▶ Document segment

BEGIN

The book is a collection of essays by experts on a variety of topics concerning theistic evolution. This approach is wise, since most books with a single author cannot encompass such a broad range of issues without the author showing his ignorance in some areas.

The essays are divided into three sections: Providing a Context, Scientific Evidence and Theory, and Theological Implications and Insights.

"Providing a context" is a brilliant selection of works covering an introduction to the topics, a brief history of the conflict, and philosophy of science. A couple of essays show the movement of Concordialism (basically progressive creationism) that was replaced by early versions of theistic evolution held by people such as Asa Gray and James McCosh. Another essay discusses the various views and debates held by Charles Hodge, and Benjamin Warfield - all of this harmony taking place before fundamentalism upset the peace and began the conflict in the 20th century. In the middle is a wonderful and insightful essay by Conrad Hyers that shows that Genesis 1-3 did not wait thousands of years for hidden scientific truths to be discovered, but rather had meaning to the original audience in expressing key theological truths and combating neighboring cosmogonies like the Babylonian Enuma Elish. The section is finished by an essay exploring the relationship between science, God, and interventionism and greatly establishes the necessity of God's continual sustaining of the universe.

The middle section, "Scientific Evidence and Theory," solidly tacks down the scientific case with a few theological insights thrown in.

END

▶ Stored data
BEGIN

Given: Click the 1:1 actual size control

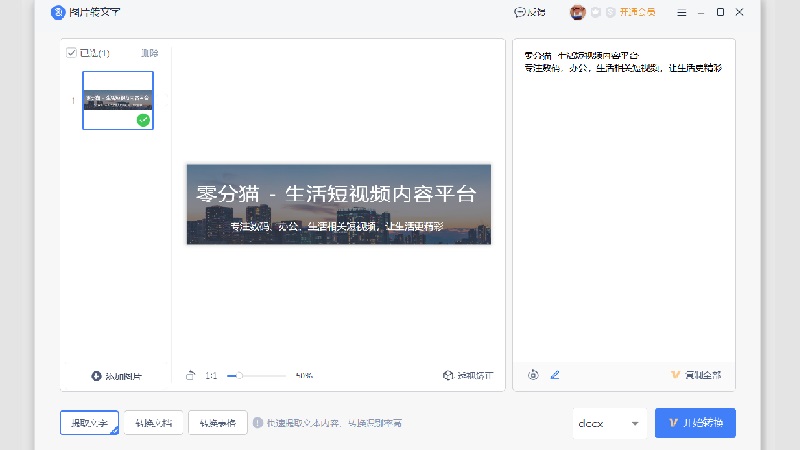Looking at the screenshot, I should coord(211,376).
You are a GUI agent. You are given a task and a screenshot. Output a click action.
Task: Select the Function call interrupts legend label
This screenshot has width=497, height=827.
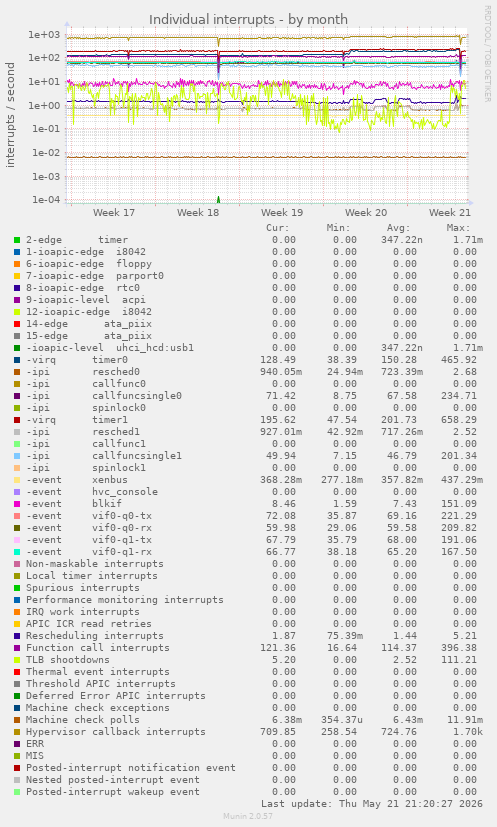click(98, 648)
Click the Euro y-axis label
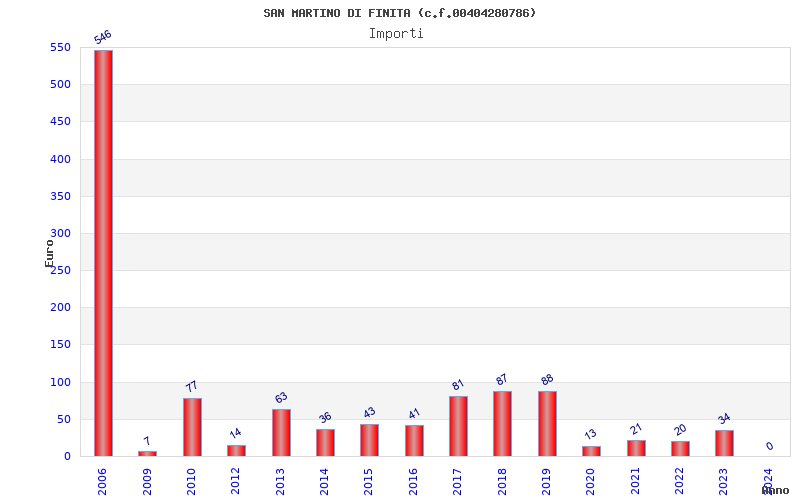Screen dimensions: 800x500 pyautogui.click(x=49, y=253)
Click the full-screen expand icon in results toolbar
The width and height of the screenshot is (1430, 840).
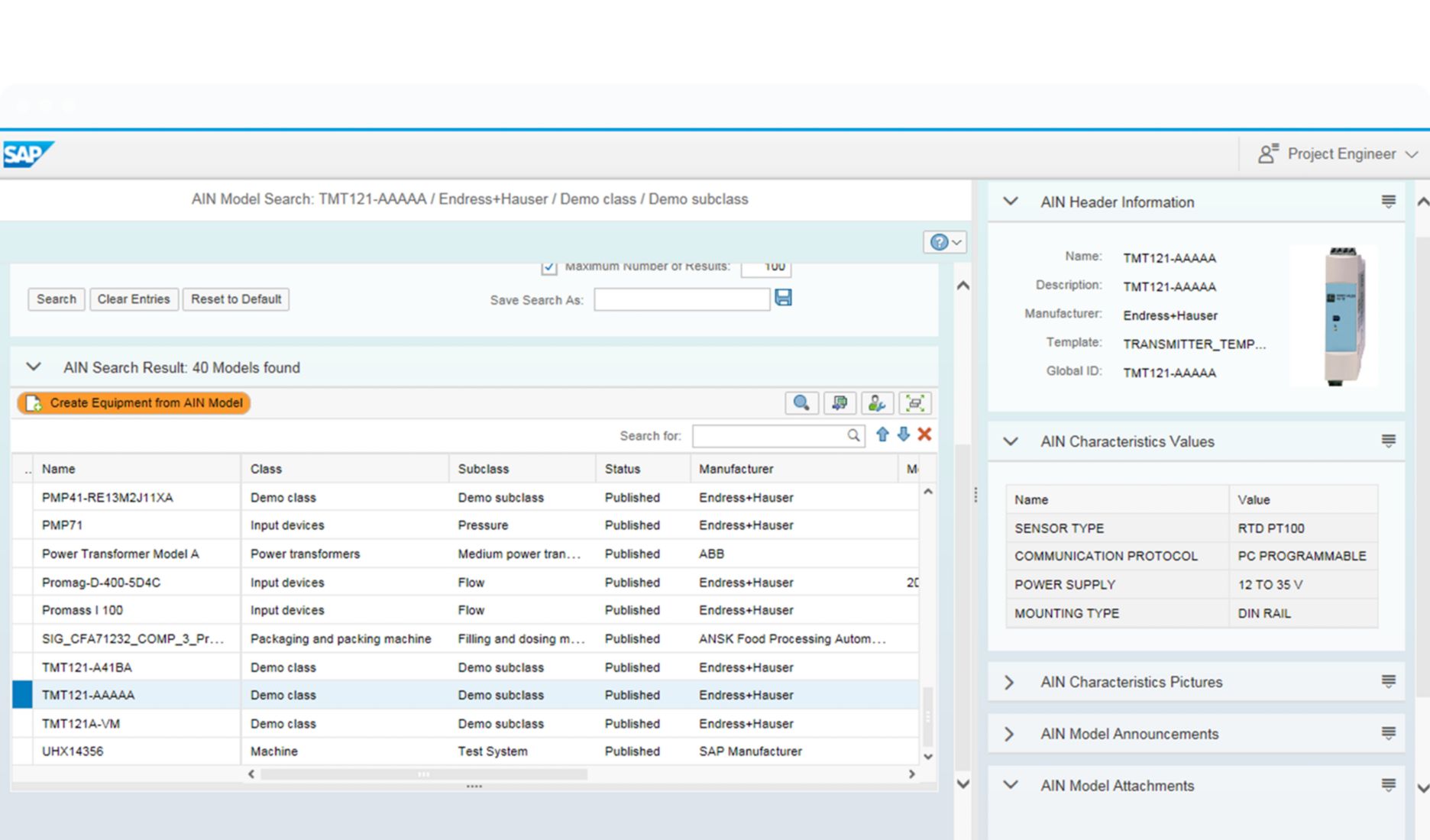point(915,403)
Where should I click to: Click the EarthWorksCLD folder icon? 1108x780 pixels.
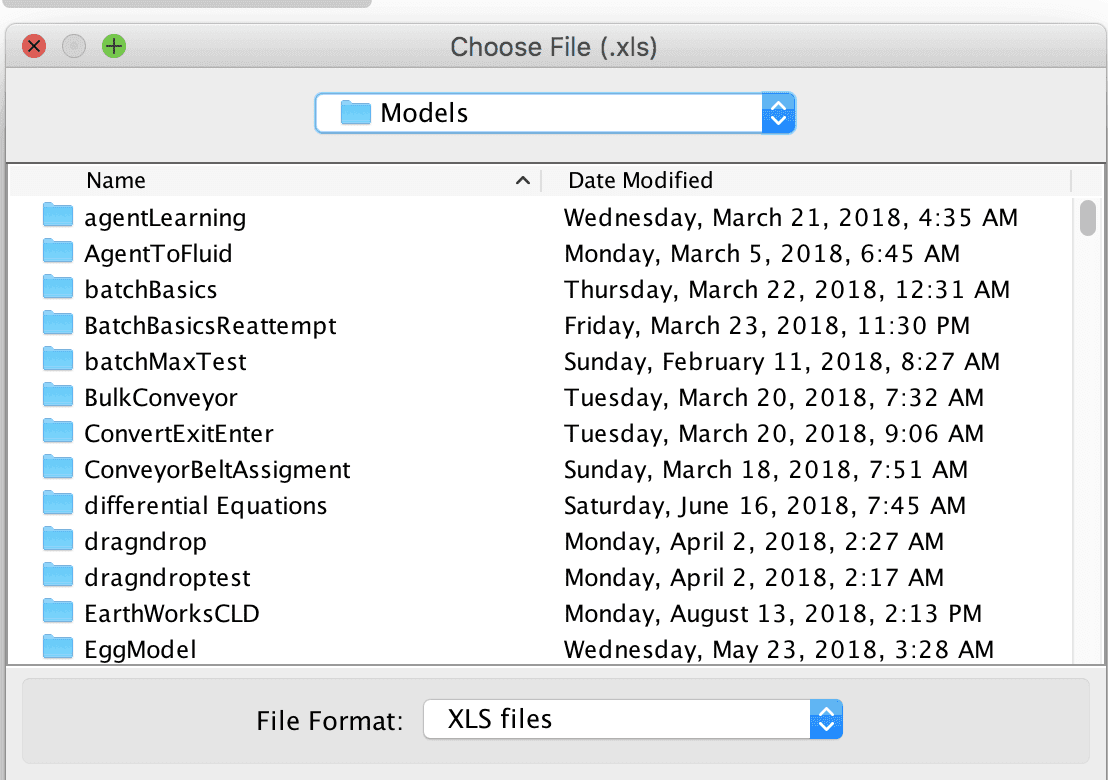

END

▶ Instructions for the task
Transcribe the book review from "The book is" to "in some areas.".

▶ Solution to this task
The book is a collection of essays by experts on a variety of topics concerning theistic evolution. This approach is wise, since most books with a single author cannot encompass such a broad range of issues without the author showing his ignorance in some areas.